Dr. Monument is an orthopaedic oncology surgeon in the Department of Surgery at the University of Calgary’s Cumming School of Medicine.
Dr. Aru Narendran
Dr. Aru Narendran’s research group focuses on the unique biology of refractory pediatric cancers, those that do not respond to therapy, in order to understand why some children relapse and their tumour cells become resistant to conventional treatments.
Specifically, his laboratory is interested in understanding the growth regulatory pathways in the cancer stem cells of difficult-to-cure childhood malignancies such as infant leukemia. This includes developing cell lines or transplanting tumours into live models, followed by a quantitative assessment of therapeutic targets and drug combinations for activity.
His lab also strives to identify the biological correlates of drug action and the critical molecular factors of susceptibility, ultimately leading to new avenues for individualized treatments. Data obtained in his lab will enable researchers to design effective therapeutic strategies for early-phase clinical studies for children with incurable cancers in the future.
Currently, ongoing research projects in Dr. Narendran’s lab include:
- High-throughput screening (HTS) of pharmaceutical pipeline agents, developmental therapeutics panels from the National Cancer Institute and multiple compound drug libraries against pediatric cancer cells; and the
- Isolation and characterization of the tumour stem cells from relapsed and refractory leukemia patients to institute personalized therapies for the treatment of these children.
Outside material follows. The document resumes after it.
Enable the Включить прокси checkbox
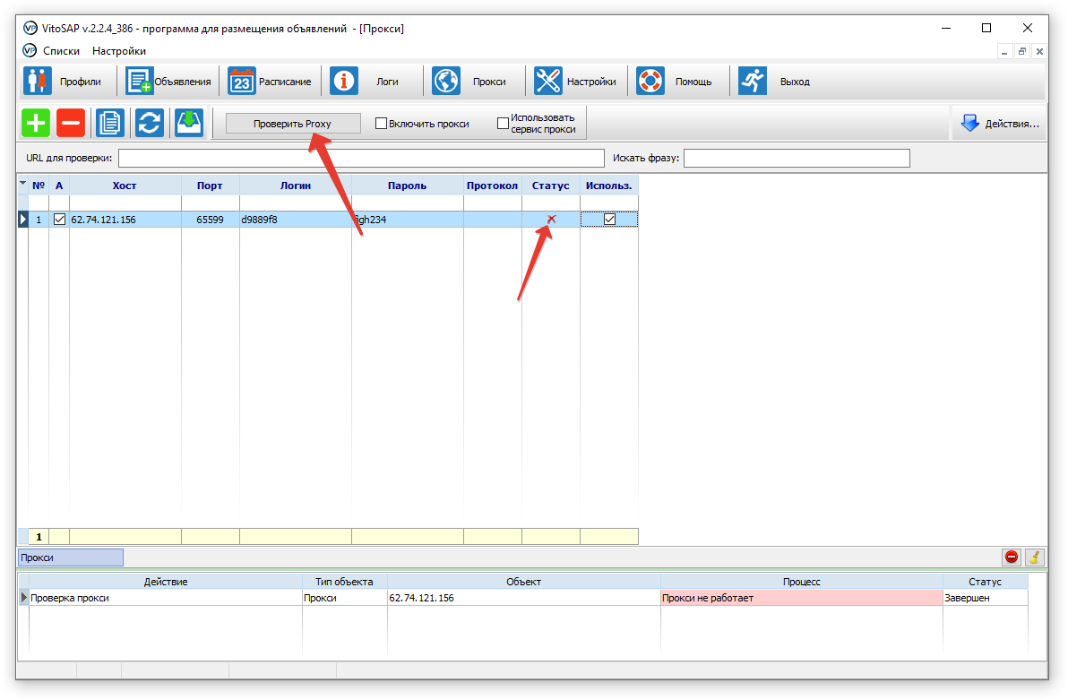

A member of the Pediatric Oncology Experimental Therapeutics Investigators' Consortium (POETIC), Dr. Aru Narendran is an associate professor in pediatric oncology with joint appointments at the University of Calgary Cumming School of Medicine, Alberta Children's Hospital Research Institute and the Southern Alberta Cancer Foundation Institute.
Dr. Stephen Robbins
Researchers in Dr. Steve Robbins’ and Dr. Donna Senger’s labs are focusing their attention on the discovery and application of new therapies for pediatric cancers, particularly children’s brain cancers and sarcomas—cancers of the bone. Although medical research currently offers a detailed understanding of these cancers, nearly all treatments continue to fail. Robbins and Senger are trying to understand why.
Creating better cancer models for drug discovery
They believe a major obstacle lies in the fact that current pediatric cancer models used to screen and identify potential drugs do not take into account the lived context of human cancer. In an attempt to overcome this obstacle, these researchers are striving to develop better model systems that actually mimic the human cancer environment, making them better for screening and identifying potential drugs.
Understanding the mechanisms of cancer growth to stop it
Robbins and Senger are also focusing their efforts on metastases, the spread of cancer from one organ to another. It is now recognized that most cancer patients do not die from their primary tumour, but rather from the spread of the cancer to other organs. For instance, sarcomas tend to spread to the lungs of patients.
The Robbins-Senger research effort has now identified molecules that help prevent the metastatic spread of bone cancer. Their hope is that one day they can translate this novel finding into the hospital, where it can be used to treat children with sarcoma and other cancer patients.
Scientific director at the CIHR Institute of Cancer Research based at the University of Calgary, Dr. Stephen Robbins is a researcher and associate professor in the departments oncology, biochemistry and molecular biology at the Cumming School of Medicine at U of C and the Southern Alberta Cancer Research Institute.